|  | Posted by rcamarda on 06/27/07 15:25 
On Jun 27, 10:40 am, Erland Sommarskog <esq...@sommarskog.se> wrote:> rcamarda (robert.a.cama...@gmail.com) writes:
 > > I need to alter fields in all my tables of a given database, and I
 > > would to do this via a t-sql script.
 > > Example, I want to change all fields called SESSION_ID to char(6). The
 > > field is usually varchar(10), but the data is always 6 characters in
 > > length. I have serveral fields that are fixed length that I want to
 > > move from varchar to char.
 >
 > > I believe I can find all the tables where the field exists using
 > > select * from INFORMATION_SCHEMA.columns where column_name =
 > > 'SESSION_Id'
 > > but I dont know how to take this into an ALTER TABLE , ALTER COLUMN
 > > that can be automated
 >
 > SELECT 'ALTER TABLE ' + o.name + ' ALTER COLUMN ' + c.name + ' char(6) NULL'
 > FROM   sys.objects o
 > JOIN   sys.columns c ON o.object_id = c.object_id
 > WHERE  c.name = 'SESSION_ID'
 >
 > Run, copy and paste result.
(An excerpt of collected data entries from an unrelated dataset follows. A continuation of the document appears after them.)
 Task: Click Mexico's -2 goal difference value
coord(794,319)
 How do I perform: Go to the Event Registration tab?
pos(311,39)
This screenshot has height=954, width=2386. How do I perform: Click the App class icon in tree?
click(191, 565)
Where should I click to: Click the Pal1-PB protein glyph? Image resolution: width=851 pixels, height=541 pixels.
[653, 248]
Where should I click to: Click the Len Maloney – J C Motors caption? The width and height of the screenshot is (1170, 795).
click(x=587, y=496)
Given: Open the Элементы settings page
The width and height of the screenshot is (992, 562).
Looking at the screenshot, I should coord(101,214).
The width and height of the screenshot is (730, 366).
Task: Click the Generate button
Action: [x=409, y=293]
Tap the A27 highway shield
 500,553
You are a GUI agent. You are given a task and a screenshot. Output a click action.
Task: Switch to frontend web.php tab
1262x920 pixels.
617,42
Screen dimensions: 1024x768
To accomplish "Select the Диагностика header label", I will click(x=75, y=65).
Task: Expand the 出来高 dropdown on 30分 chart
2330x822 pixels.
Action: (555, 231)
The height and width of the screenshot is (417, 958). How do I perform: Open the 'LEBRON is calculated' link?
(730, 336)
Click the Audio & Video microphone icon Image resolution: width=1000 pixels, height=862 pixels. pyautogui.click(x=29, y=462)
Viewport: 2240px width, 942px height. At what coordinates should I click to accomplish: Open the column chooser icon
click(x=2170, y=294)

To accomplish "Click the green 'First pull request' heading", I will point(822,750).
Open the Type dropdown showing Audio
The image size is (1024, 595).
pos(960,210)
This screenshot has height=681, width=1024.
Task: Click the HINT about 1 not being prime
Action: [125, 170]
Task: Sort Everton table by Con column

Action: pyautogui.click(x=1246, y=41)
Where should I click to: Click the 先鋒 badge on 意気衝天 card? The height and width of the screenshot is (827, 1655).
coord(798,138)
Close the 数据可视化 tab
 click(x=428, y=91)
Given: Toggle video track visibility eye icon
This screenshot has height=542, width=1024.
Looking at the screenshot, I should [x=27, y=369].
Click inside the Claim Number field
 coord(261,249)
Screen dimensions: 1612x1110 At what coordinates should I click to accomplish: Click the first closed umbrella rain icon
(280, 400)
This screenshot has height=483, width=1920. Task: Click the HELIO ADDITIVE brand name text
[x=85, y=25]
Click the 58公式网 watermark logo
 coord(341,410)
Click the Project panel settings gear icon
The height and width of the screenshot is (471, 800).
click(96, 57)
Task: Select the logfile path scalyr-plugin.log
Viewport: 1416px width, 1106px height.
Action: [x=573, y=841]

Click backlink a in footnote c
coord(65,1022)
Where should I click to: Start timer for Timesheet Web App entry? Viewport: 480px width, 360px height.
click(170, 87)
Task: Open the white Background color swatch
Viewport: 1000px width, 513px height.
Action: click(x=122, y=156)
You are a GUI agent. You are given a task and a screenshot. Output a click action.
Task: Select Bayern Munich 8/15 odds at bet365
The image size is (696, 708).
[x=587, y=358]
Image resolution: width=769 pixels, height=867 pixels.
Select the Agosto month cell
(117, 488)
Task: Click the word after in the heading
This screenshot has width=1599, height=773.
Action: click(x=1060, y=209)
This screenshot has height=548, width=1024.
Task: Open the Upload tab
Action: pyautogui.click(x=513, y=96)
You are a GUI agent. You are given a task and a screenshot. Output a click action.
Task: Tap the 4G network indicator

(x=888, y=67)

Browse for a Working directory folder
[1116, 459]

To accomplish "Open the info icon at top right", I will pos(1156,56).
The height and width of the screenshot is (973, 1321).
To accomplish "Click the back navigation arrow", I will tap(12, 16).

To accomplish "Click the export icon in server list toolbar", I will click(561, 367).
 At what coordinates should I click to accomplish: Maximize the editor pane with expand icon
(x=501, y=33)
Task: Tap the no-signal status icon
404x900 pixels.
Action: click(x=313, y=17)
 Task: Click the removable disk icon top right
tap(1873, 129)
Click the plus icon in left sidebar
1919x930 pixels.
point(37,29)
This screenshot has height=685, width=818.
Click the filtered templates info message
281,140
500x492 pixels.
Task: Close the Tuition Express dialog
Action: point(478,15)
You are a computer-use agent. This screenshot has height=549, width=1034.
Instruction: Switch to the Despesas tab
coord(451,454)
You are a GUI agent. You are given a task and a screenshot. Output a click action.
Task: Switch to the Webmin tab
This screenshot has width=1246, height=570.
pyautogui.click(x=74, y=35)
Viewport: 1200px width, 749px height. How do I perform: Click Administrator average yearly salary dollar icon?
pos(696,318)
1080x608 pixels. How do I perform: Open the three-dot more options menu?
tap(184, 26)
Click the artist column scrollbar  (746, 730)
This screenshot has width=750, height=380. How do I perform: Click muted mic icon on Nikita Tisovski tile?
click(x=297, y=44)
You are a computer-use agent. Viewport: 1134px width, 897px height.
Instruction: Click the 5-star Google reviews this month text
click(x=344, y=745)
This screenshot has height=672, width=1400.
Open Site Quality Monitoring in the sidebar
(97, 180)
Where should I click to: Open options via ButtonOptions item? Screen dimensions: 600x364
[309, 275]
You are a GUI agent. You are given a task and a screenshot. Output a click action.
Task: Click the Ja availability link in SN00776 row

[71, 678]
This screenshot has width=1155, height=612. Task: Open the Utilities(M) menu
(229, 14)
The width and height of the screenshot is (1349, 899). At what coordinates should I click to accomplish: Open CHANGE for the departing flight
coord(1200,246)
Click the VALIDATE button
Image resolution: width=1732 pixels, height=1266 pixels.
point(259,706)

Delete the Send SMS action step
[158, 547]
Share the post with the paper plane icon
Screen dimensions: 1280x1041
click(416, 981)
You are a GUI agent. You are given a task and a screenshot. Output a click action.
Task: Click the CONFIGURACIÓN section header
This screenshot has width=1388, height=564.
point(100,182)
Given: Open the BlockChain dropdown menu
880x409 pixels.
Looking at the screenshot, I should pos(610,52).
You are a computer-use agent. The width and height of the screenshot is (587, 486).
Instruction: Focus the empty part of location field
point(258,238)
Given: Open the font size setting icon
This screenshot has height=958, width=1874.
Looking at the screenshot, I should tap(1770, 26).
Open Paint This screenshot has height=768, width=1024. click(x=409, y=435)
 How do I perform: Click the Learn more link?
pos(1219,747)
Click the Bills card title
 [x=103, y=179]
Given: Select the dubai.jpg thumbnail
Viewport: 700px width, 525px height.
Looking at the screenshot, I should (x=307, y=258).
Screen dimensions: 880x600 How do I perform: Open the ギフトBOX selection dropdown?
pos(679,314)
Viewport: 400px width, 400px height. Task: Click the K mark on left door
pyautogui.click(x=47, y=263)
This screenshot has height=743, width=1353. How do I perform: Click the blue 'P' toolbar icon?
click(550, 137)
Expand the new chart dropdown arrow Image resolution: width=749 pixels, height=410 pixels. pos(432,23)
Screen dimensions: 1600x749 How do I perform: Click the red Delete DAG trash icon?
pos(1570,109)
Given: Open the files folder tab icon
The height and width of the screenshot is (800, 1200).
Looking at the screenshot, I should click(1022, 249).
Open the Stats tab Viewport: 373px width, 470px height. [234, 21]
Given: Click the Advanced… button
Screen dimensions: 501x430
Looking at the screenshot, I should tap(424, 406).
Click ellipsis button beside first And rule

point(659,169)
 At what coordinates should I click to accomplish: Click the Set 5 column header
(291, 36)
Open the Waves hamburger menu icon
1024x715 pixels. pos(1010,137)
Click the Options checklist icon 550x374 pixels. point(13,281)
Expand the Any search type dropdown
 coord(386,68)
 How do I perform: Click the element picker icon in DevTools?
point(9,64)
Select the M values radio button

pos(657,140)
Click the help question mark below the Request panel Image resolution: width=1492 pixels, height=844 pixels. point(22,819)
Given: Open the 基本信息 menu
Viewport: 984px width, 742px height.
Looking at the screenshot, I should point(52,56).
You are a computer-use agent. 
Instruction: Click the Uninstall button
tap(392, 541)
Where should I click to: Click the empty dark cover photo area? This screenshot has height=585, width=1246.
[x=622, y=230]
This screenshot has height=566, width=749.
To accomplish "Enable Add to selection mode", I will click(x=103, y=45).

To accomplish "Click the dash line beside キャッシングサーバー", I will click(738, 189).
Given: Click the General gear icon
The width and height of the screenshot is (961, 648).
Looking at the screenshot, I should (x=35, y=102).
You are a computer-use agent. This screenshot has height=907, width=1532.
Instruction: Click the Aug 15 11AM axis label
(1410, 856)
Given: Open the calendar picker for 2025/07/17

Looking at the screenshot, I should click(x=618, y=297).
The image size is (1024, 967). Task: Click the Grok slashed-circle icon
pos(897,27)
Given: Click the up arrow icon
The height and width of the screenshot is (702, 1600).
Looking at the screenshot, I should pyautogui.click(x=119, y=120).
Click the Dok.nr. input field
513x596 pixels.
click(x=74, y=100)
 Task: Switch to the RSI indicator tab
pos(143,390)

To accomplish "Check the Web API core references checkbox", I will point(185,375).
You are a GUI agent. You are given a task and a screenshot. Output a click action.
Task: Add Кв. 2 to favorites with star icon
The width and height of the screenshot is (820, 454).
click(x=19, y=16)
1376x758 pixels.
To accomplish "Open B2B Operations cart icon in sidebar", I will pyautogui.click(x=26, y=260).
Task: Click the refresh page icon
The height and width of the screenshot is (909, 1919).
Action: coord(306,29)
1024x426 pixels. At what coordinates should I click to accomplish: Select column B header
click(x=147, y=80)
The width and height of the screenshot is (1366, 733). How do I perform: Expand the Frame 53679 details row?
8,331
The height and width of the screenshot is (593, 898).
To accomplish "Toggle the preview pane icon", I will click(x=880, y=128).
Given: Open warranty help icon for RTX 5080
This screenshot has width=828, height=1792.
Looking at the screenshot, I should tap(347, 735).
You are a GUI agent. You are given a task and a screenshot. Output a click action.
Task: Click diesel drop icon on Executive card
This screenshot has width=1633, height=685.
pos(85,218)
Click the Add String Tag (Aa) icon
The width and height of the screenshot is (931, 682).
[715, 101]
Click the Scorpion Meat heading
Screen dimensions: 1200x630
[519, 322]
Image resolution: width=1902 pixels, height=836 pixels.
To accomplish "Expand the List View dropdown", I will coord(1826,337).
If you want it entirely packed, run a cursor
 > over the query and run with EXEC().
 >
 > Beware that this is likely to cause SQL Server to rebuild the table, so it
 > could take some time if tables are large.
 >
 > --
 > Erland Sommarskog, SQL Server MVP, esq...@sommarskog.se
 >
 > Books Online for SQL Server 2005 athttp://www.microsoft.com/technet/prodtechnol/sql/2005/downloads/books...
 > Books Online for SQL Server 2000 athttp://www.microsoft.com/sql/prodinfo/previousversions/books.mspx
 
 Thank you Erland!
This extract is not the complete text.